WASHINGTON — The National Highway Traffic Safety Administration opened an investigation into the 2011-'15 Ford Explorer SUV after consumer complaints about exhaust odor.
Occupants reported smelling exhaust odors in the passenger compartment, NHTSA said in a posting on its website on Tuesday.
There are 154 complaints linked to the probe and one alleged low-speed crash incident, but no injuries.
"Complainants expressed concerns about exposure to carbon monoxide," NHTSA said in its problem description.
NHTSA did not reveal how many Explorers are involved in the investigation, saying only that the number is "confidential" at this point.
"Complaints indicate that operating the vehicle with full-throttle applications (climbing steep grades or merging onto freeway ramps) and use of the air-conditioning system in recirculation mode both contribute to exhaust gas being detected in the vehicle," NHTSA said.

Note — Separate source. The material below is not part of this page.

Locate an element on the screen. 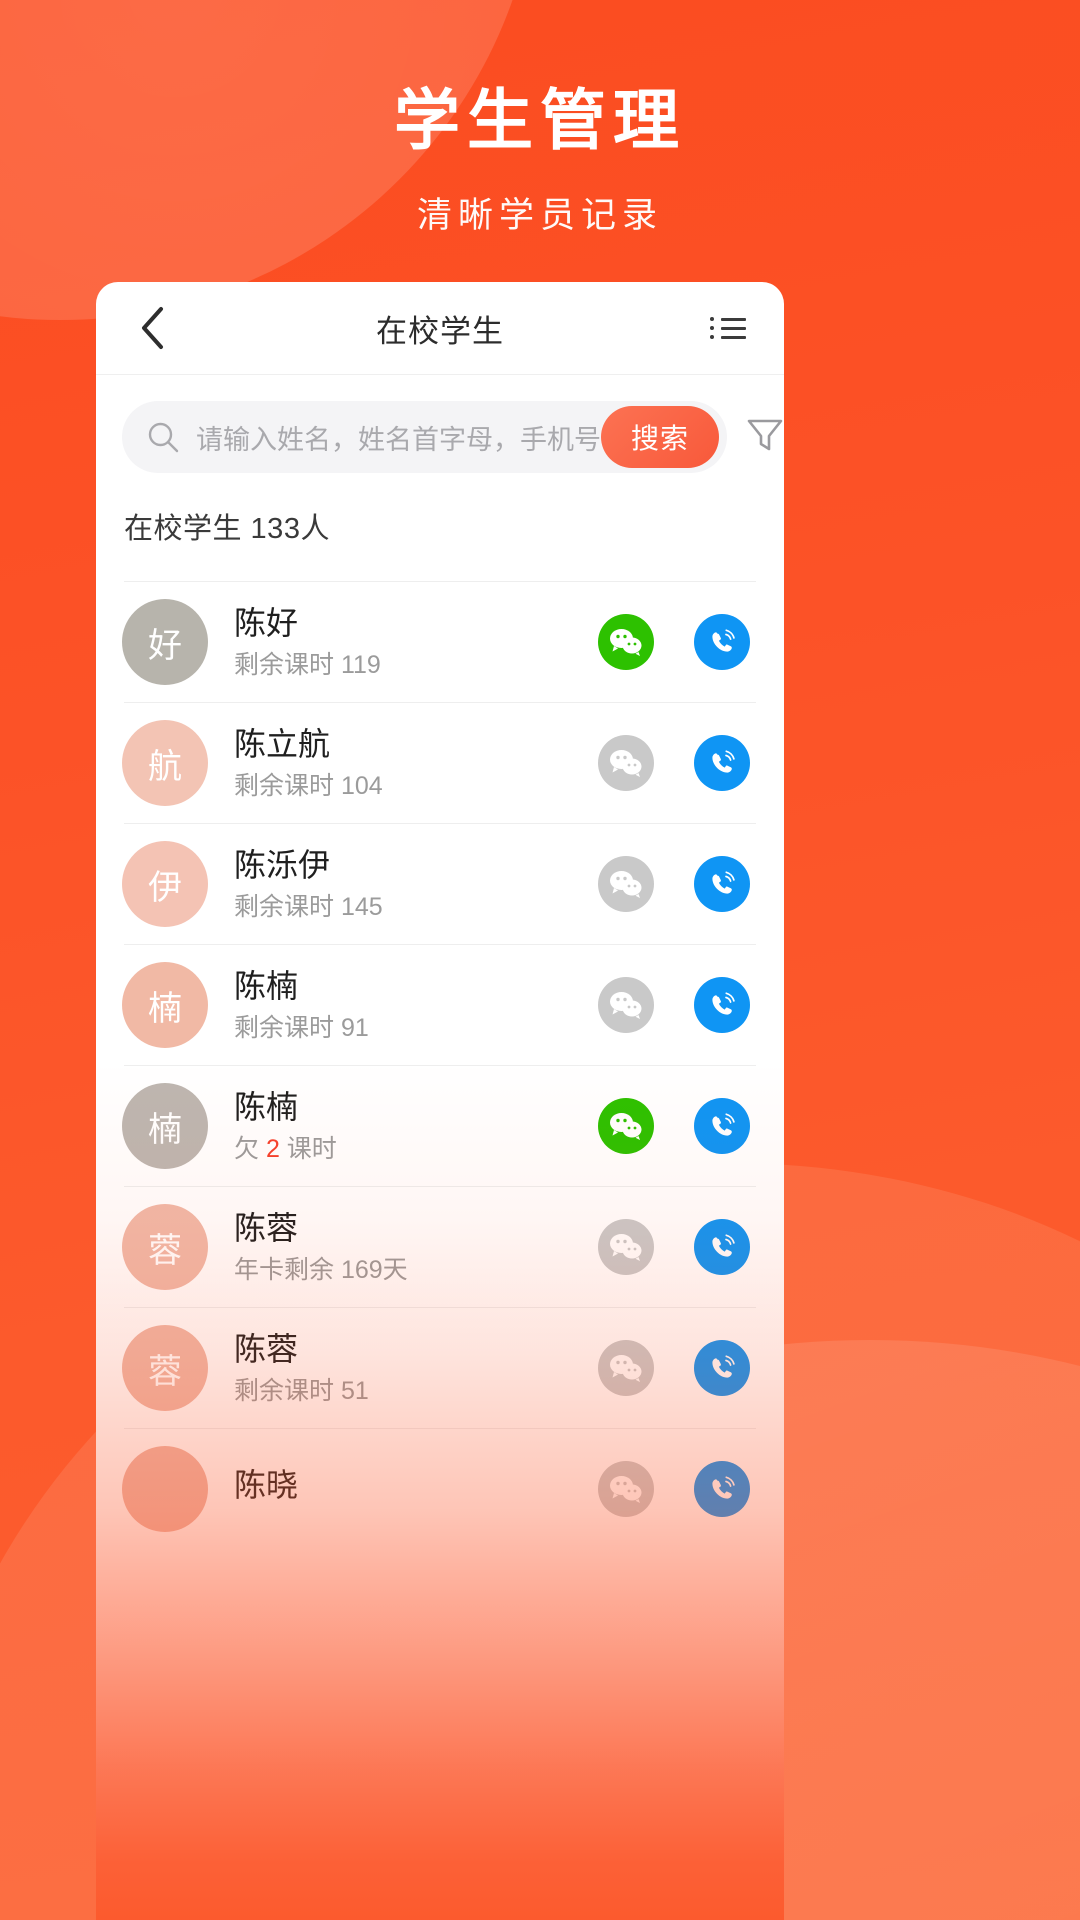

Ford issued two related Technical Service Bulletins in December 2012 and July 2014 that addressed the problem. The most recent repair added additional software to the recirculation-mode operation of the air-conditioning system during full-throttle application.
But "some owners reported little or no improvement after the TSB remedy," NHTSA said.

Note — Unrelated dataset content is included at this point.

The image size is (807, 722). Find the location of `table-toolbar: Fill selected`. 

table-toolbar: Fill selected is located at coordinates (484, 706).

Federal safety regulators opened a "preliminary evaluation" into the affected Explorers. Such an action sometimes precedes a vehicle recall.
"This investigation is opened to evaluate any potential driver-related safety concerns caused by this issue," NHTSA said.

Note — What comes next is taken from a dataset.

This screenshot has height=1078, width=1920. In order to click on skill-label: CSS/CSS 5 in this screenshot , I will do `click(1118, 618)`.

Ford will cooperate with NHTSA on this investigation, Ford spokeswoman Elizabeth Weigandt told Edmunds.
A 2012 Ford Explorer was previously part of Edmunds' fleet of long-term test vehicles, but we did not experience this particular issue during our yearlong test.
Edmunds says: The 2011-'15 Explorer has not been recalled for exhaust odor at this point. But if you own one of these vehicles and have an immediate concern, it's best to contact your Ford dealer now.